[DATA FOR REVIEW — start]

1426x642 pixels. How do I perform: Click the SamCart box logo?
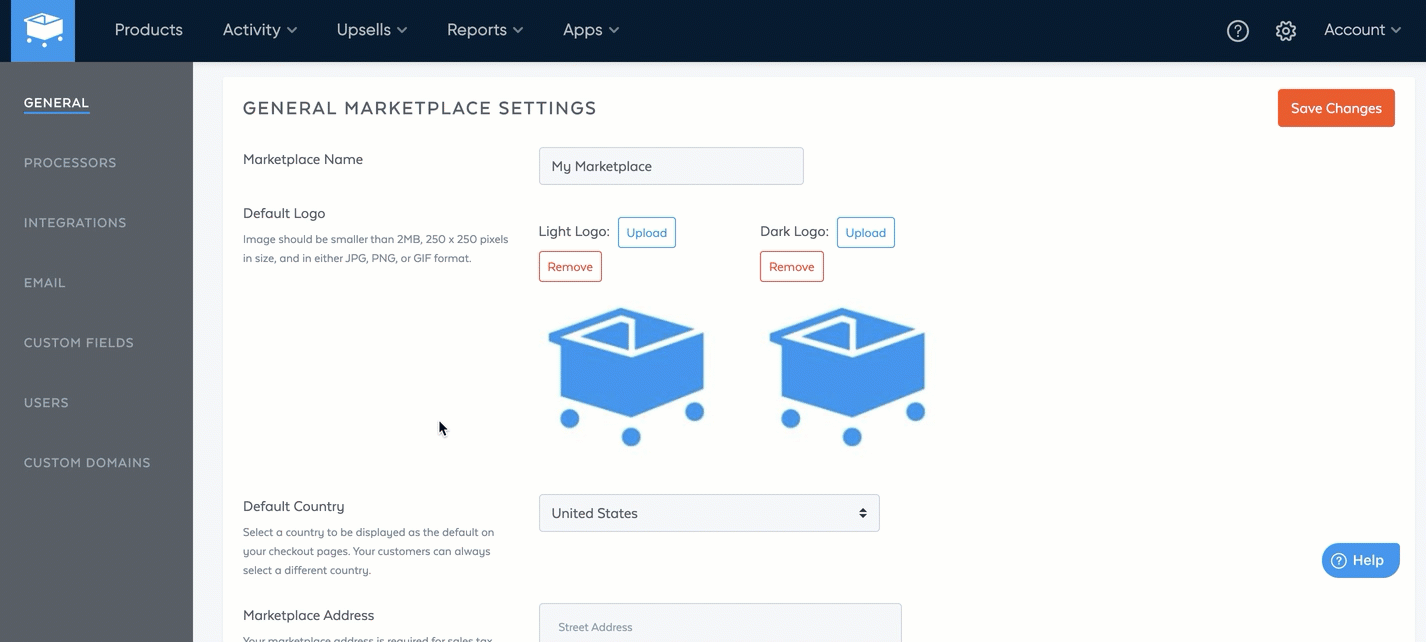[41, 30]
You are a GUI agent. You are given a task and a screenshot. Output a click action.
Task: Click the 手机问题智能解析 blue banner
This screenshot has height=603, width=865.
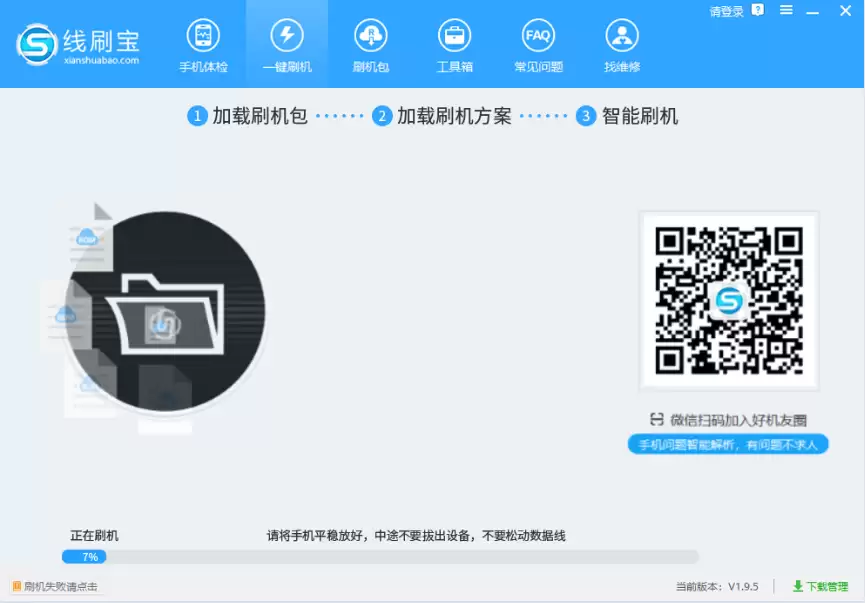tap(727, 444)
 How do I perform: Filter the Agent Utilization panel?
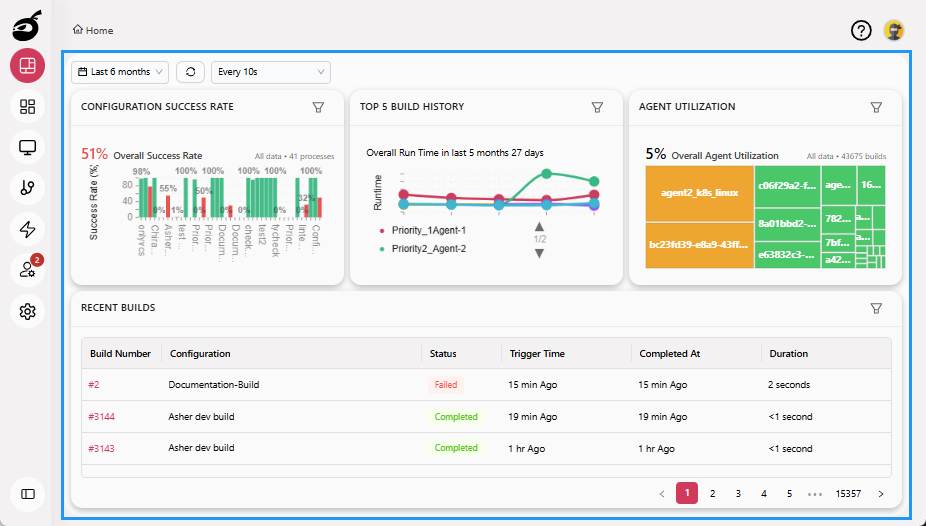click(x=876, y=107)
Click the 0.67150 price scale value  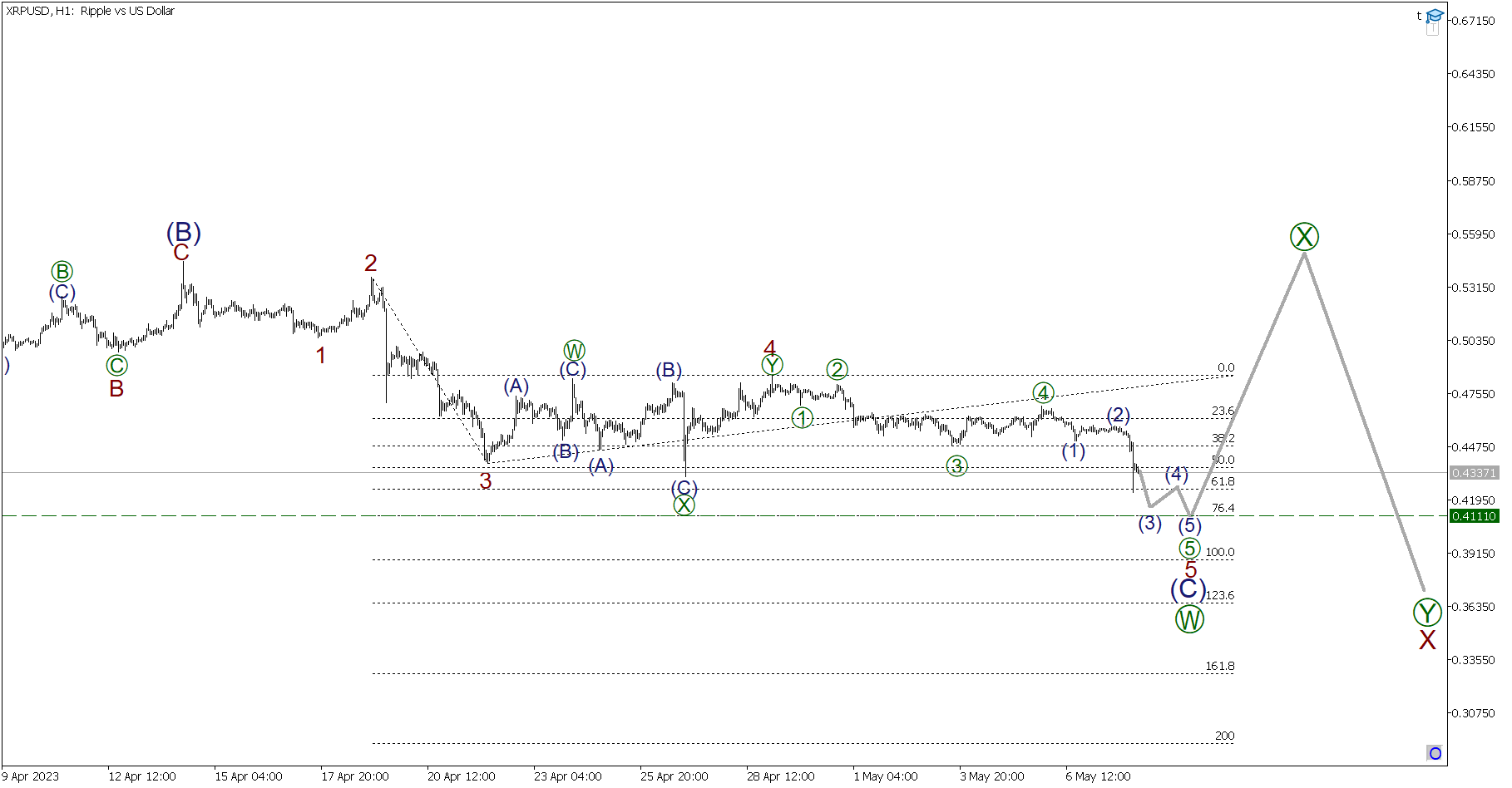click(x=1473, y=21)
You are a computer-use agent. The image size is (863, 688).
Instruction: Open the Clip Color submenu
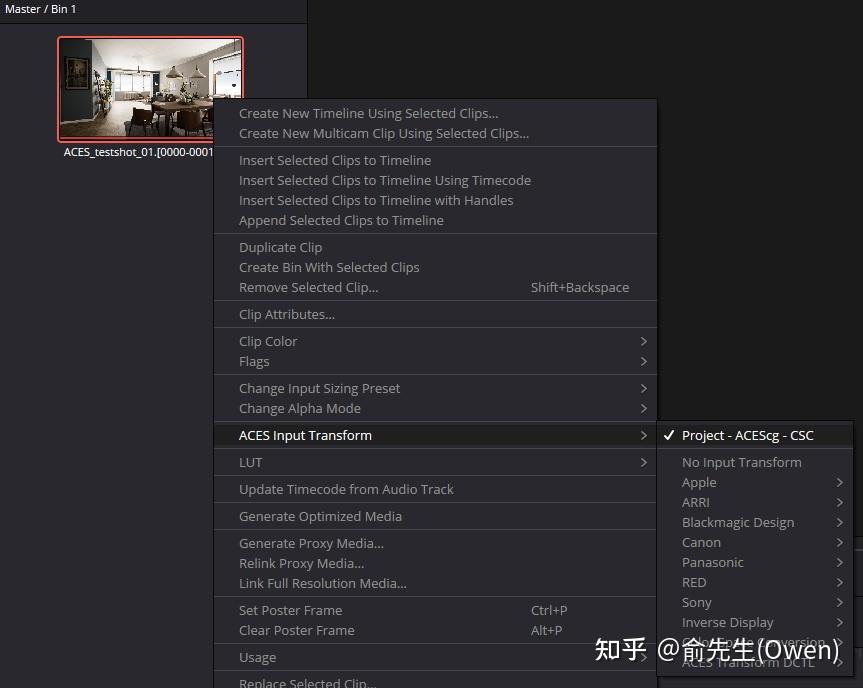pos(268,341)
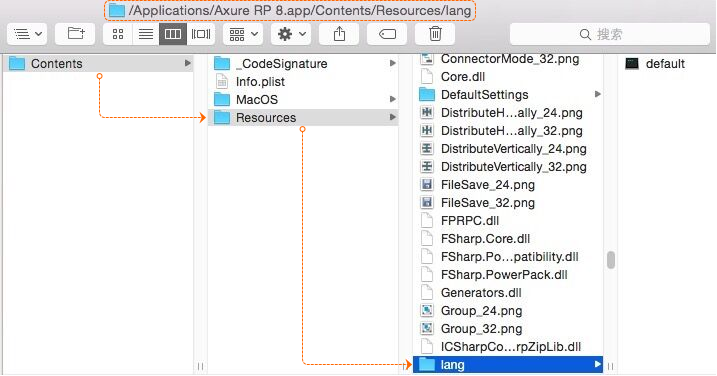Open the Share menu button
The width and height of the screenshot is (717, 376).
(339, 34)
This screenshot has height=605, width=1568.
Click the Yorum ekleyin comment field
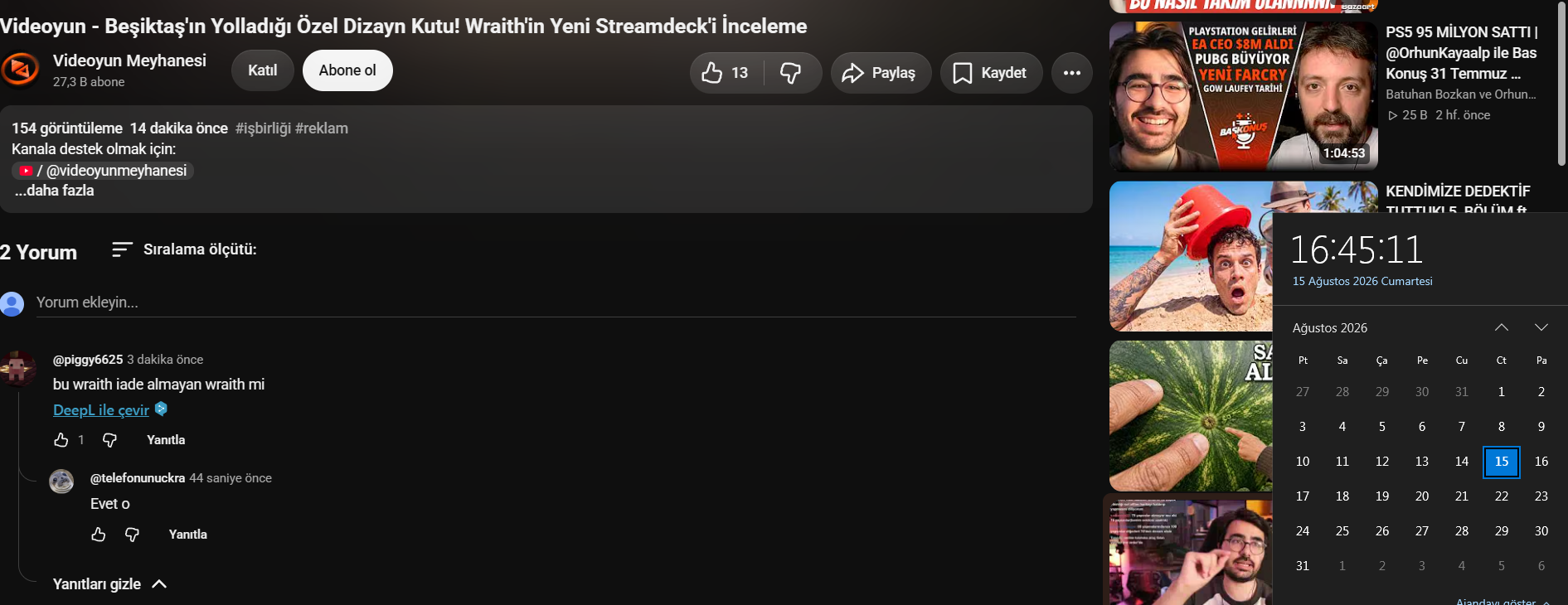point(556,302)
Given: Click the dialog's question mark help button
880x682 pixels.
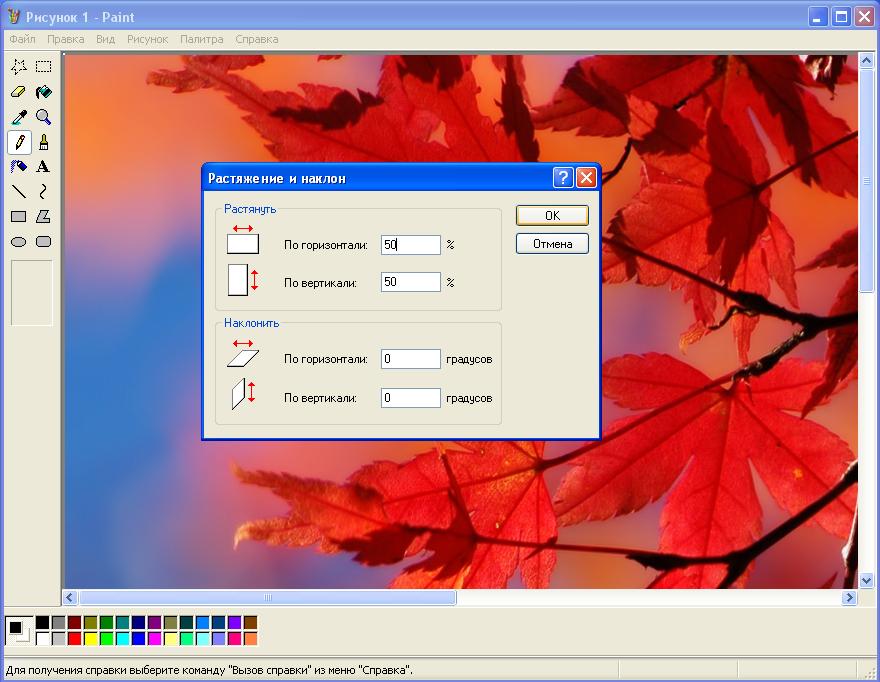Looking at the screenshot, I should coord(563,178).
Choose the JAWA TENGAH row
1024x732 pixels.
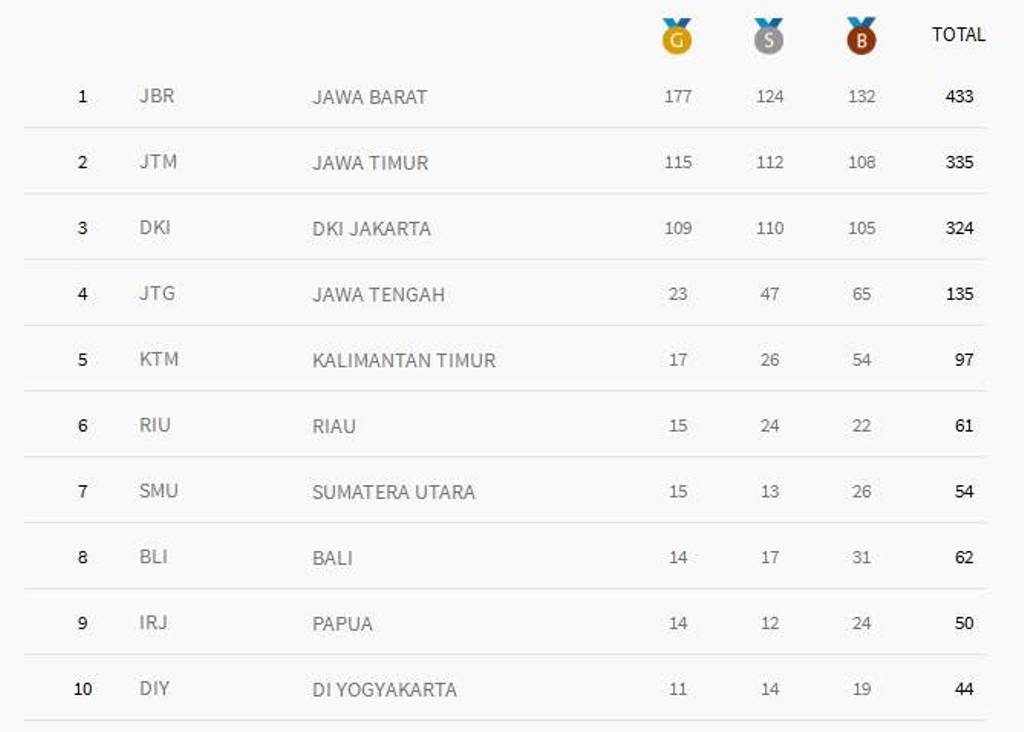[x=505, y=294]
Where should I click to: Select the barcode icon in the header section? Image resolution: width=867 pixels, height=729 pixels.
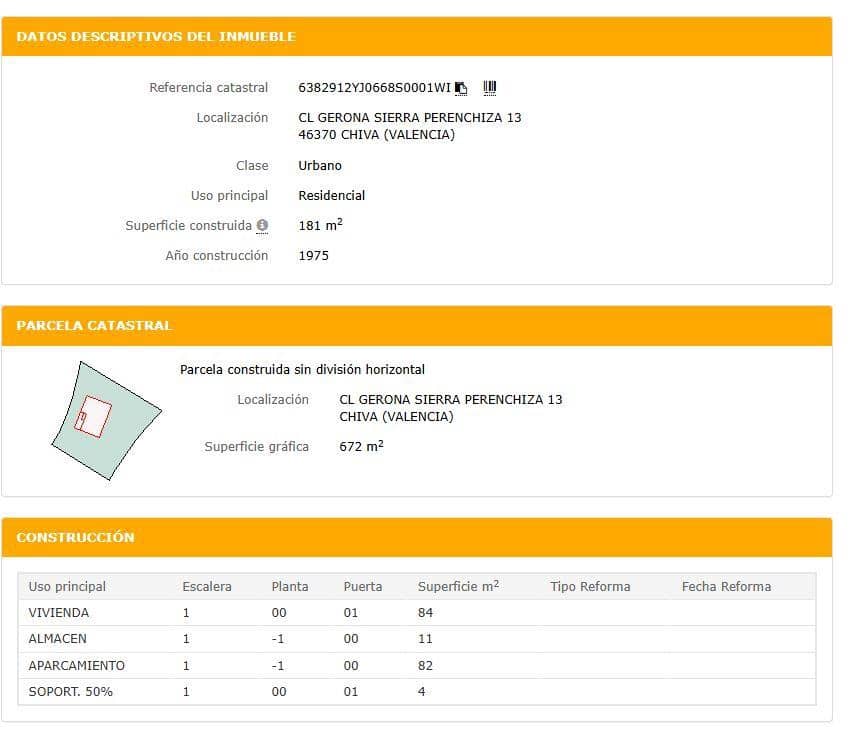[x=489, y=88]
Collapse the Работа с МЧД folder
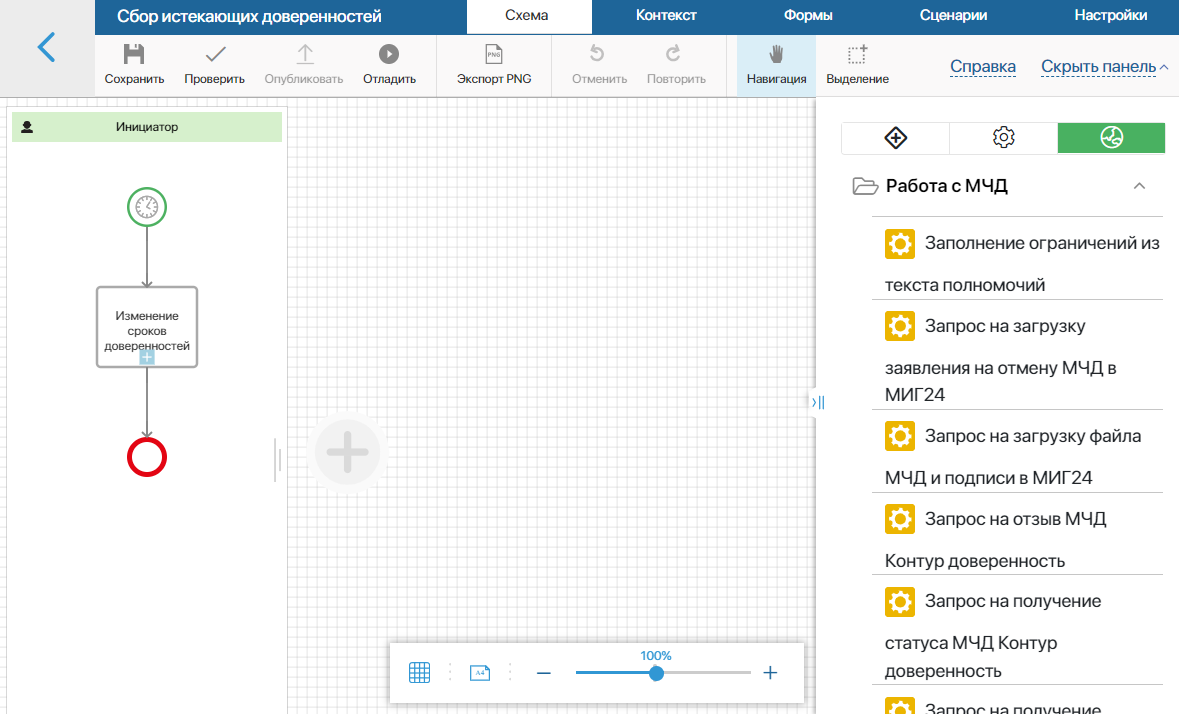The height and width of the screenshot is (714, 1179). pos(1138,186)
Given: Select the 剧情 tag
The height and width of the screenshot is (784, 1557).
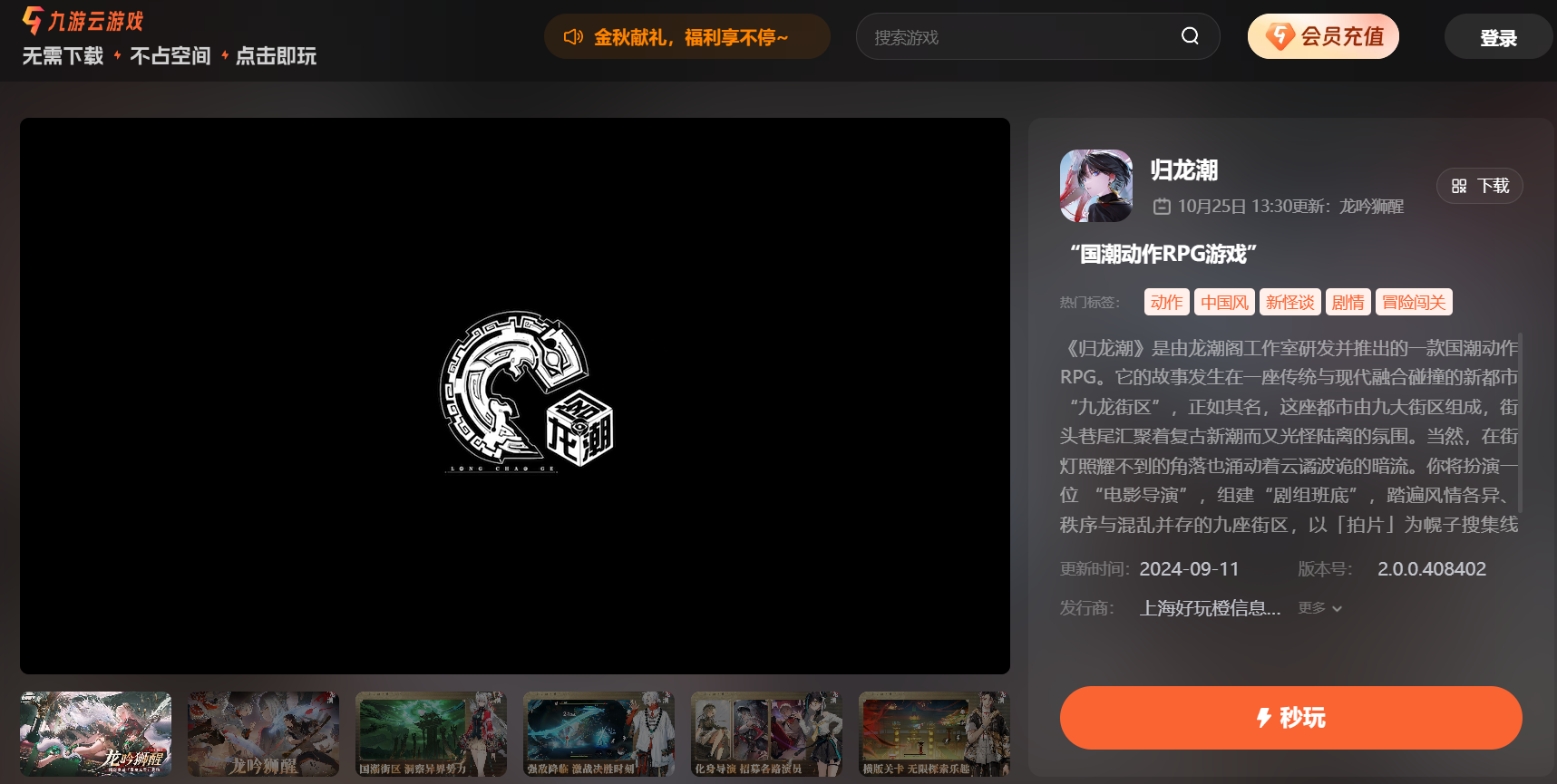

[DATA FOR REVIEW — finish]

An exact copy is needed. It runs from the line above containing "Where should I" down to the line containing "Given: Select the 剧情 tag", both included, with no pictures.

REPLY:
Where should I click to: Select the barcode icon in the header section? Image resolution: width=867 pixels, height=729 pixels.
[x=489, y=88]
Collapse the Работа с МЧД folder
The height and width of the screenshot is (714, 1179). pos(1138,186)
Given: Select the 剧情 tag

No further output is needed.